* Activity
Here are the records. Write out exactly the lines between the one holding "Academy (546, 1758)" and the one holding "GalanD.Chuso", inclusive.

-.-.-

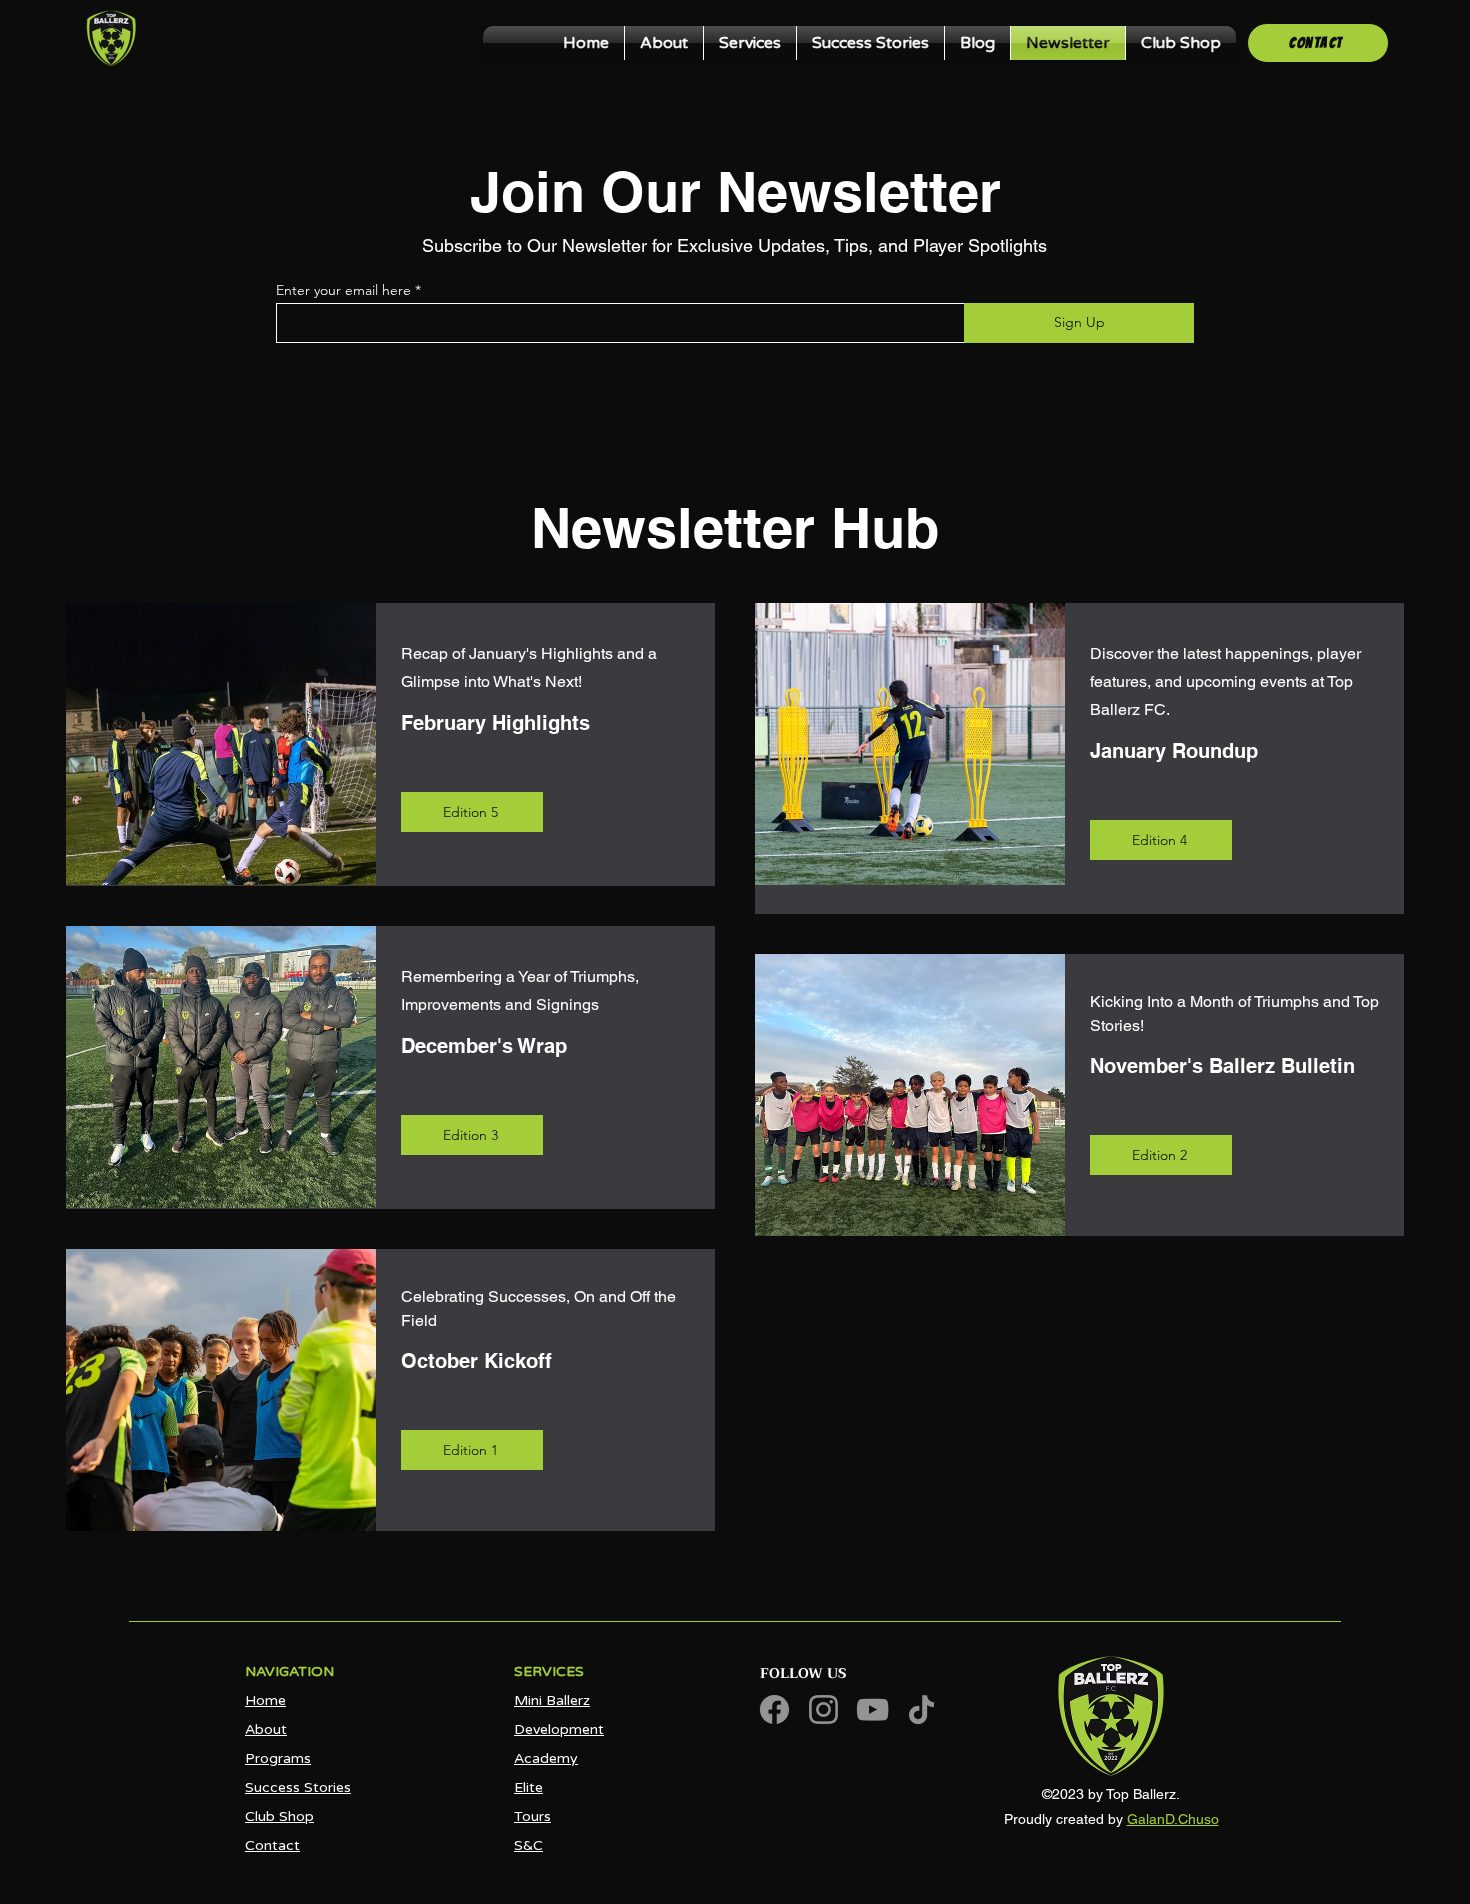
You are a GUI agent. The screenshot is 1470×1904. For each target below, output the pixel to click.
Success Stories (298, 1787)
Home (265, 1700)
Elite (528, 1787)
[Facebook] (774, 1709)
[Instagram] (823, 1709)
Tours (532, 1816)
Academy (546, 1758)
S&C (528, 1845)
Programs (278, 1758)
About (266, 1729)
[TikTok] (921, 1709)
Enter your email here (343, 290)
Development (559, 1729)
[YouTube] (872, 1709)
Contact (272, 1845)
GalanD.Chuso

-.-.-

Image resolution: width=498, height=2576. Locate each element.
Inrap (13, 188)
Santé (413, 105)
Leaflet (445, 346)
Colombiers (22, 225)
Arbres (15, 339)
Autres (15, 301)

-.-.-

* Reply to the exercise
Academy (546, 1758)
S&C (528, 1845)
Programs (278, 1758)
About (266, 1729)
[TikTok] (921, 1709)
Enter your email here (343, 290)
Development (559, 1729)
[YouTube] (872, 1709)
Contact (272, 1845)
GalanD.Chuso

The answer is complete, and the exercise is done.